▶ WORK INSTRUCTION
Please reproduce the entries below exactly, starting at the first line and ending with the line that holds "Task: Toggle fullscreen".

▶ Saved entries
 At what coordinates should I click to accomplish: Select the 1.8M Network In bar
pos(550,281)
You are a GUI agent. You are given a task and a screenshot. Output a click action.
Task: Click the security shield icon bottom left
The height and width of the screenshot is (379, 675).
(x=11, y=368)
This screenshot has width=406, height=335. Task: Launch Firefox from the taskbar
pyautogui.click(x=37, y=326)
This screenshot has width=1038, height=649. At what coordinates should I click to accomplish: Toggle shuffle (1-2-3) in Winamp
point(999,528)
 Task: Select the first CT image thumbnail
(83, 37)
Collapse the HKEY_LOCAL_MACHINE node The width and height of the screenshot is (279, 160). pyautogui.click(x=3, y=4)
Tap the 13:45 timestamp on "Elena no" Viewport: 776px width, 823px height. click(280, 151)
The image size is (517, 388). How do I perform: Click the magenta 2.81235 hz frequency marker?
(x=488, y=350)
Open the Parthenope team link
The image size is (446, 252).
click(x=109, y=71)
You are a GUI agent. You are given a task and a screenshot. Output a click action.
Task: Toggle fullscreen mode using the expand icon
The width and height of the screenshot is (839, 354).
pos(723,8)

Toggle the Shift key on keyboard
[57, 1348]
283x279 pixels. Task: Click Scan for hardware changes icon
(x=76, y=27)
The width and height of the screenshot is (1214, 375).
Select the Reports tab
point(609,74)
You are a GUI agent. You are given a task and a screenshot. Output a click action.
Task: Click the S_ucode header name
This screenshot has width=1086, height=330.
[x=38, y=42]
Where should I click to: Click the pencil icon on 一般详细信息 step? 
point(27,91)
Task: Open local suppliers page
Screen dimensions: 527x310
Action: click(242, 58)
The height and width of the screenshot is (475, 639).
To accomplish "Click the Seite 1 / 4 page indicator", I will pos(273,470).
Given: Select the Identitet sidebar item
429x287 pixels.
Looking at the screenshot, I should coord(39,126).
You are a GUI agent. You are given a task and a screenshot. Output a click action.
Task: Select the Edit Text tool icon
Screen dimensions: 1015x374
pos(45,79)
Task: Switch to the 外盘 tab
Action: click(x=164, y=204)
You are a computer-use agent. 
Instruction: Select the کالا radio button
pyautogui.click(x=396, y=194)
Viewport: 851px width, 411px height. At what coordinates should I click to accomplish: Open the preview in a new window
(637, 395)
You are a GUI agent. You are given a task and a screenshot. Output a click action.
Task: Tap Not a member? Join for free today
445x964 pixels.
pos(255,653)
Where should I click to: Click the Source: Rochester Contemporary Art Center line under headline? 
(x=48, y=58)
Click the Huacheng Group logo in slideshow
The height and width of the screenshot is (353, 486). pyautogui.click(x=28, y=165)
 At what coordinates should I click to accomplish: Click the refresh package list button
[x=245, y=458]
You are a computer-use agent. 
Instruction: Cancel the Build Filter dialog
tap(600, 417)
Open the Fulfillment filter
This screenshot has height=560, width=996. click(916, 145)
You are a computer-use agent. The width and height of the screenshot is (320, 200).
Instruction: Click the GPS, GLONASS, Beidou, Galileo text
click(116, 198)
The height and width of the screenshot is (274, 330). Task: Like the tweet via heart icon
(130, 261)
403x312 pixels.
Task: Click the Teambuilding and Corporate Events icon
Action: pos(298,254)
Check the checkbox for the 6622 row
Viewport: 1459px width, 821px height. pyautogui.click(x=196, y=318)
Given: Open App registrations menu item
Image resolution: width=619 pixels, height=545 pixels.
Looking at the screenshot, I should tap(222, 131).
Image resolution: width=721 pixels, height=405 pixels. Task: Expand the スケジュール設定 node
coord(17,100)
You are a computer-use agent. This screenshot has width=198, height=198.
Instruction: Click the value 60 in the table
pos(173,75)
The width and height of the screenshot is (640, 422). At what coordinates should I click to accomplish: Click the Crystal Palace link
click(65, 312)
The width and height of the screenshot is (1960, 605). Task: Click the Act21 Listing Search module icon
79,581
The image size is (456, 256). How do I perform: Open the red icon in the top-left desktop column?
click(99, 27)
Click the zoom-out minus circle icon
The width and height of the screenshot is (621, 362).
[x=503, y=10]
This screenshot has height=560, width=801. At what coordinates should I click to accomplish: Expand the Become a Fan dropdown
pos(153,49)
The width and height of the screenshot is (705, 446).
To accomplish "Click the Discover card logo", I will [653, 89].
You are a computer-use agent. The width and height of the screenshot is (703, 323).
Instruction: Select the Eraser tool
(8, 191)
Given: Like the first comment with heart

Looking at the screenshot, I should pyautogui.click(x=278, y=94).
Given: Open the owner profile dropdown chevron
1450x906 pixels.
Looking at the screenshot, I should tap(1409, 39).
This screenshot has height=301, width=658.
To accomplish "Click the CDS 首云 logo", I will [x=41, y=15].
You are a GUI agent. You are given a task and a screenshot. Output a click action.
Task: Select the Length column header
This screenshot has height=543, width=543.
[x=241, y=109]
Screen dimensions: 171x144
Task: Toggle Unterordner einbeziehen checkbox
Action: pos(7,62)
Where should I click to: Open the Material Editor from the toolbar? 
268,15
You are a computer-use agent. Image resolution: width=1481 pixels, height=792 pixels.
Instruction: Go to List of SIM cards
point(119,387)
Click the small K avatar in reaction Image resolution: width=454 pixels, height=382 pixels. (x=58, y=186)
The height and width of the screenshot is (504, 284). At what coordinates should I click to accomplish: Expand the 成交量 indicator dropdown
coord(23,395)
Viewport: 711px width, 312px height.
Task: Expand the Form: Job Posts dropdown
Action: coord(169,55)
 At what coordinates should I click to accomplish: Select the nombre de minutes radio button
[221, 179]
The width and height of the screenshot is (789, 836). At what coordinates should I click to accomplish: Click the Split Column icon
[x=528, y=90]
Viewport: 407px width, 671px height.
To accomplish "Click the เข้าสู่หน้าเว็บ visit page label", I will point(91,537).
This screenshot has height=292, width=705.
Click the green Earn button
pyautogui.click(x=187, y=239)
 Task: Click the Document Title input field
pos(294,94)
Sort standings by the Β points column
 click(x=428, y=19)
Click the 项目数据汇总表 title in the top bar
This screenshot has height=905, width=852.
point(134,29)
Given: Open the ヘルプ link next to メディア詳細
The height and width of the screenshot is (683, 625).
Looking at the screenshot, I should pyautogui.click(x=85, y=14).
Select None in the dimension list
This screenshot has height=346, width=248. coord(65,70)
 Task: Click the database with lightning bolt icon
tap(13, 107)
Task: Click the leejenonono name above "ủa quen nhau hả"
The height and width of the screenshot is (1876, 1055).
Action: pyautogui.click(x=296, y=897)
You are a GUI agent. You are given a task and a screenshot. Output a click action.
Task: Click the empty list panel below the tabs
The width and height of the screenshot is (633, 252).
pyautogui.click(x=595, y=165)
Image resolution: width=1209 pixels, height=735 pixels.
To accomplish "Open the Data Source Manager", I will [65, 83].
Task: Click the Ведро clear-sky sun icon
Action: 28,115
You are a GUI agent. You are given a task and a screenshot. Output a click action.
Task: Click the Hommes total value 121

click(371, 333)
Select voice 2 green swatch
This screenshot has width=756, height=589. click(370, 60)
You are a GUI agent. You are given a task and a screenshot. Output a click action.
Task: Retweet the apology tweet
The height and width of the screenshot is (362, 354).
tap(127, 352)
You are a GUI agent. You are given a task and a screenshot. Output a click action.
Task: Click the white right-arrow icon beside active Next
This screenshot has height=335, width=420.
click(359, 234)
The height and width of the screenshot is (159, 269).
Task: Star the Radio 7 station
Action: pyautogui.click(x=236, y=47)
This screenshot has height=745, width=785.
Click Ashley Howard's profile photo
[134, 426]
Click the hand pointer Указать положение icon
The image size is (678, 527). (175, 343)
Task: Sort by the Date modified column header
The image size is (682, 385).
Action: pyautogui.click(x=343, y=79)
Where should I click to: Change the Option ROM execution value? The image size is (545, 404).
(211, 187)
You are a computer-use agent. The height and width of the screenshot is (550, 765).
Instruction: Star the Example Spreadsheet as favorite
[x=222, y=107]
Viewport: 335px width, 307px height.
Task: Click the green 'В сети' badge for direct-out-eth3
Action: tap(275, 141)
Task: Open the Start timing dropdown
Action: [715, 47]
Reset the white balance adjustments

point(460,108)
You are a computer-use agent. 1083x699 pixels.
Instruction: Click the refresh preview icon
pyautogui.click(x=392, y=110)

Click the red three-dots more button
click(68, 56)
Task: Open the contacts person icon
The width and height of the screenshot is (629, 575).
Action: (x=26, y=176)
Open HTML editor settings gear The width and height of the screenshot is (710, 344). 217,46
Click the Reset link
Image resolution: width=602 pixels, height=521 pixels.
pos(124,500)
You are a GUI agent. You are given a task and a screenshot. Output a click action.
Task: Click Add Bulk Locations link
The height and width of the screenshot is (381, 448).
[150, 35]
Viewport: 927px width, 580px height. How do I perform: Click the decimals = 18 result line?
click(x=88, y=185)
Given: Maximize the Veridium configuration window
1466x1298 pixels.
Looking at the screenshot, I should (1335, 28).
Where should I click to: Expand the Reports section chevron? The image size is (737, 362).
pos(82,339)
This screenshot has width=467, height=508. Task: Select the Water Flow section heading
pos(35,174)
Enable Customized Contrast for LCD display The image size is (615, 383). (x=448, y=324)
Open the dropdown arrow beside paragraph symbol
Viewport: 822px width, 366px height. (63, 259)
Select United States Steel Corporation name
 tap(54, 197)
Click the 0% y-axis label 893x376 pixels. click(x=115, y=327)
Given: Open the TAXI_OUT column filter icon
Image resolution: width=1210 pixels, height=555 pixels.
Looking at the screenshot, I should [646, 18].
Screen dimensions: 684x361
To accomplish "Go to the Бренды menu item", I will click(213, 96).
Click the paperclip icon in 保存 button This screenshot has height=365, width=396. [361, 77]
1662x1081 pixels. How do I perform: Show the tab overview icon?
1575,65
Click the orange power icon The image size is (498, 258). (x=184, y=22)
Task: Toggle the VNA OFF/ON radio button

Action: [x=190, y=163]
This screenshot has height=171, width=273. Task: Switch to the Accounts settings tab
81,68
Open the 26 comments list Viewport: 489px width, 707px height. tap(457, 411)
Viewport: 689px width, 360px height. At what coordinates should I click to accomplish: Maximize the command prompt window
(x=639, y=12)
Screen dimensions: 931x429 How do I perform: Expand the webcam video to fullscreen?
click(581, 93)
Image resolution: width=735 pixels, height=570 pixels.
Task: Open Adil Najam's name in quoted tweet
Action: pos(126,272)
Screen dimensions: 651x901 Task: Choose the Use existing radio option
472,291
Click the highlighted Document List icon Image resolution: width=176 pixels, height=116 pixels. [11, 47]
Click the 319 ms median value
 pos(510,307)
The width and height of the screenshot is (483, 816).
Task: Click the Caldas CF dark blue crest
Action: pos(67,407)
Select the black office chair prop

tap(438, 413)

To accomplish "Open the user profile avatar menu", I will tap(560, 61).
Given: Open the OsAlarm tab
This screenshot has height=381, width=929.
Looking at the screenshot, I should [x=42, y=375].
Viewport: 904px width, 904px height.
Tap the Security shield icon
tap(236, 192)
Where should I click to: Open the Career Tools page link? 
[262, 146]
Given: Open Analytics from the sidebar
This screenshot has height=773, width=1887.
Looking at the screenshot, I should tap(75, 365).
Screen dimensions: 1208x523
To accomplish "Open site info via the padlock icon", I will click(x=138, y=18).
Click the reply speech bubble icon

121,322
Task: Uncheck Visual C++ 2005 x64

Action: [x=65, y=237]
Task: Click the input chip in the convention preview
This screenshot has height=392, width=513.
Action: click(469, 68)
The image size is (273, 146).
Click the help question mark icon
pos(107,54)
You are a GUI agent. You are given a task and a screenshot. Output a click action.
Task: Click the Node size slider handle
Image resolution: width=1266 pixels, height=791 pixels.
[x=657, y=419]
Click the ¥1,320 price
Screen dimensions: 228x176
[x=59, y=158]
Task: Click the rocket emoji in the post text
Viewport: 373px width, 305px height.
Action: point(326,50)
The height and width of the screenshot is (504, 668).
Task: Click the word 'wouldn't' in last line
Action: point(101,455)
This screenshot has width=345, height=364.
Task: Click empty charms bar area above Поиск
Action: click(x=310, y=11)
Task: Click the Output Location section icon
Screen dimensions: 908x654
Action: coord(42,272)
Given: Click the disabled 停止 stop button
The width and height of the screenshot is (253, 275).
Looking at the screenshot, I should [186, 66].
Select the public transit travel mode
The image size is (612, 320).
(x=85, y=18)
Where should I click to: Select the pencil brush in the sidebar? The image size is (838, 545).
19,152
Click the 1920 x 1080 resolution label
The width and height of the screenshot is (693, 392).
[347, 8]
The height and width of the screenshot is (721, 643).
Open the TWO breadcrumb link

▶ RESPONSE FOR THIS EXERCISE
 At what coordinates should I click to accomplish: Select the 1.8M Network In bar
pos(550,281)
You are a GUI agent. You are given a task and a screenshot. Output a click action.
Task: Click the security shield icon bottom left
The height and width of the screenshot is (379, 675).
(x=11, y=368)
This screenshot has width=406, height=335. Task: Launch Firefox from the taskbar
pyautogui.click(x=37, y=326)
This screenshot has width=1038, height=649. At what coordinates should I click to accomplish: Toggle shuffle (1-2-3) in Winamp
point(999,528)
 Task: Select the first CT image thumbnail
(83, 37)
Collapse the HKEY_LOCAL_MACHINE node The width and height of the screenshot is (279, 160). pyautogui.click(x=3, y=4)
Tap the 13:45 timestamp on "Elena no" Viewport: 776px width, 823px height. click(280, 151)
The image size is (517, 388). How do I perform: Click the magenta 2.81235 hz frequency marker?
(x=488, y=350)
Open the Parthenope team link
The image size is (446, 252).
click(x=109, y=71)
You are a GUI agent. You are given a task and a screenshot. Output a click action.
Task: Toggle fullscreen mode using the expand icon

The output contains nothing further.